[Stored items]
BEGIN

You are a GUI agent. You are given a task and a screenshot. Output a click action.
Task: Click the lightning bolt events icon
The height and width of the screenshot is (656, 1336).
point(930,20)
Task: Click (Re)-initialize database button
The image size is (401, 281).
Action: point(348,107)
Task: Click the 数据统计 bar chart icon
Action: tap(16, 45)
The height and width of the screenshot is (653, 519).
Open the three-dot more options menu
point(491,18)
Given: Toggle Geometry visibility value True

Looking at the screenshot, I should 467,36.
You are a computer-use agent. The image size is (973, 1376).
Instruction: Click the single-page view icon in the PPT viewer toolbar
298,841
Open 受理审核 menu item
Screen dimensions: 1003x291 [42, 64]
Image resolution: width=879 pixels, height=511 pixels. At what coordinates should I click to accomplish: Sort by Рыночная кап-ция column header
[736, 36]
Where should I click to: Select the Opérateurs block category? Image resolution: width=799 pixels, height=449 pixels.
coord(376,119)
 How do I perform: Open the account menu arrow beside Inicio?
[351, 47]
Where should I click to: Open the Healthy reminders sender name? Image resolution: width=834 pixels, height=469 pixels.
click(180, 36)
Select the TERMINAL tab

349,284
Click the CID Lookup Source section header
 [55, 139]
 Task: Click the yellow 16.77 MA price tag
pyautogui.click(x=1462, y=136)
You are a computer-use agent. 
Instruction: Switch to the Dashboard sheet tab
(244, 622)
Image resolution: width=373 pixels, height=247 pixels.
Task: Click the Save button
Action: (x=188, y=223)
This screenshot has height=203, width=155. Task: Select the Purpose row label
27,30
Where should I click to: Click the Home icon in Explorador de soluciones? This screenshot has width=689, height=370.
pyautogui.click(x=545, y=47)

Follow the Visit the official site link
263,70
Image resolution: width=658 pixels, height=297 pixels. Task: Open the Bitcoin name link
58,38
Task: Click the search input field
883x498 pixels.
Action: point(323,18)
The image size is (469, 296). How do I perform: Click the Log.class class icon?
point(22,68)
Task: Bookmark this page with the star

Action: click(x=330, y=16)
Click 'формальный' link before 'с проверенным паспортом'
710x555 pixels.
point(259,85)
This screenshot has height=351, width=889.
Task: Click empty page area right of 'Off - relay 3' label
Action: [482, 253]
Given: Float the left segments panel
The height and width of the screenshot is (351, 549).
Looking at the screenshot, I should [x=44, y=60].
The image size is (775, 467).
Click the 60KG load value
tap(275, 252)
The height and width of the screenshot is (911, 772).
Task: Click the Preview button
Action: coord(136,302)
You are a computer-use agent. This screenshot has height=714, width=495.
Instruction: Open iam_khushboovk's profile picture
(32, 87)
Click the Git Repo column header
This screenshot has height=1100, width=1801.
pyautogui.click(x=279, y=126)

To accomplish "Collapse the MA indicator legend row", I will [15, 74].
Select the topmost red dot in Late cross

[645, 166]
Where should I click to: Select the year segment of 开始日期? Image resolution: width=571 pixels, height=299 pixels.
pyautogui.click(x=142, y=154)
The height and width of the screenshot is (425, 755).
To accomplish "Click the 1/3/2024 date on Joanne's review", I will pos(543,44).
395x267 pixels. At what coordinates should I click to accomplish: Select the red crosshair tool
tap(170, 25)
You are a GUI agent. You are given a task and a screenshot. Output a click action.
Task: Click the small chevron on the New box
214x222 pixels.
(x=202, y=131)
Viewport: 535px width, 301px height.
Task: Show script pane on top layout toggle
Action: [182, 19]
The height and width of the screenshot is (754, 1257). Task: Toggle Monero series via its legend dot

END

■ **Task statement**
Repeat each record in full; every line must match exactly.

■ **Answer below**
You are a GUI agent. You are given a task and a screenshot. Output a click action.
Task: Click the lightning bolt events icon
The height and width of the screenshot is (656, 1336).
point(930,20)
Task: Click (Re)-initialize database button
The image size is (401, 281).
Action: point(348,107)
Task: Click the 数据统计 bar chart icon
Action: tap(16, 45)
The height and width of the screenshot is (653, 519).
Open the three-dot more options menu
point(491,18)
Given: Toggle Geometry visibility value True

Looking at the screenshot, I should 467,36.
You are a computer-use agent. The image size is (973, 1376).
Instruction: Click the single-page view icon in the PPT viewer toolbar
298,841
Open 受理审核 menu item
Screen dimensions: 1003x291 [42, 64]
Image resolution: width=879 pixels, height=511 pixels. At what coordinates should I click to accomplish: Sort by Рыночная кап-ция column header
[736, 36]
Where should I click to: Select the Opérateurs block category? Image resolution: width=799 pixels, height=449 pixels.
coord(376,119)
 How do I perform: Open the account menu arrow beside Inicio?
[351, 47]
Where should I click to: Open the Healthy reminders sender name? Image resolution: width=834 pixels, height=469 pixels.
click(180, 36)
Select the TERMINAL tab

349,284
Click the CID Lookup Source section header
 [55, 139]
 Task: Click the yellow 16.77 MA price tag
pyautogui.click(x=1462, y=136)
You are a computer-use agent. 
Instruction: Switch to the Dashboard sheet tab
(244, 622)
Image resolution: width=373 pixels, height=247 pixels.
Task: Click the Save button
Action: (x=188, y=223)
This screenshot has height=203, width=155. Task: Select the Purpose row label
27,30
Where should I click to: Click the Home icon in Explorador de soluciones? This screenshot has width=689, height=370.
pyautogui.click(x=545, y=47)

Follow the Visit the official site link
263,70
Image resolution: width=658 pixels, height=297 pixels. Task: Open the Bitcoin name link
58,38
Task: Click the search input field
883x498 pixels.
Action: point(323,18)
The image size is (469, 296). How do I perform: Click the Log.class class icon?
point(22,68)
Task: Bookmark this page with the star

Action: click(x=330, y=16)
Click 'формальный' link before 'с проверенным паспортом'
710x555 pixels.
point(259,85)
This screenshot has height=351, width=889.
Task: Click empty page area right of 'Off - relay 3' label
Action: [482, 253]
Given: Float the left segments panel
The height and width of the screenshot is (351, 549).
Looking at the screenshot, I should [x=44, y=60].
The image size is (775, 467).
Click the 60KG load value
tap(275, 252)
The height and width of the screenshot is (911, 772).
Task: Click the Preview button
Action: coord(136,302)
You are a computer-use agent. This screenshot has height=714, width=495.
Instruction: Open iam_khushboovk's profile picture
(32, 87)
Click the Git Repo column header
This screenshot has height=1100, width=1801.
pyautogui.click(x=279, y=126)

To accomplish "Collapse the MA indicator legend row", I will [15, 74].
Select the topmost red dot in Late cross

[645, 166]
Where should I click to: Select the year segment of 开始日期? Image resolution: width=571 pixels, height=299 pixels.
pyautogui.click(x=142, y=154)
The height and width of the screenshot is (425, 755).
To accomplish "Click the 1/3/2024 date on Joanne's review", I will pos(543,44).
395x267 pixels. At what coordinates should I click to accomplish: Select the red crosshair tool
tap(170, 25)
You are a GUI agent. You are given a task and a screenshot. Output a click action.
Task: Click the small chevron on the New box
214x222 pixels.
(x=202, y=131)
Viewport: 535px width, 301px height.
Task: Show script pane on top layout toggle
Action: [182, 19]
The height and width of the screenshot is (754, 1257). Task: Toggle Monero series via its legend dot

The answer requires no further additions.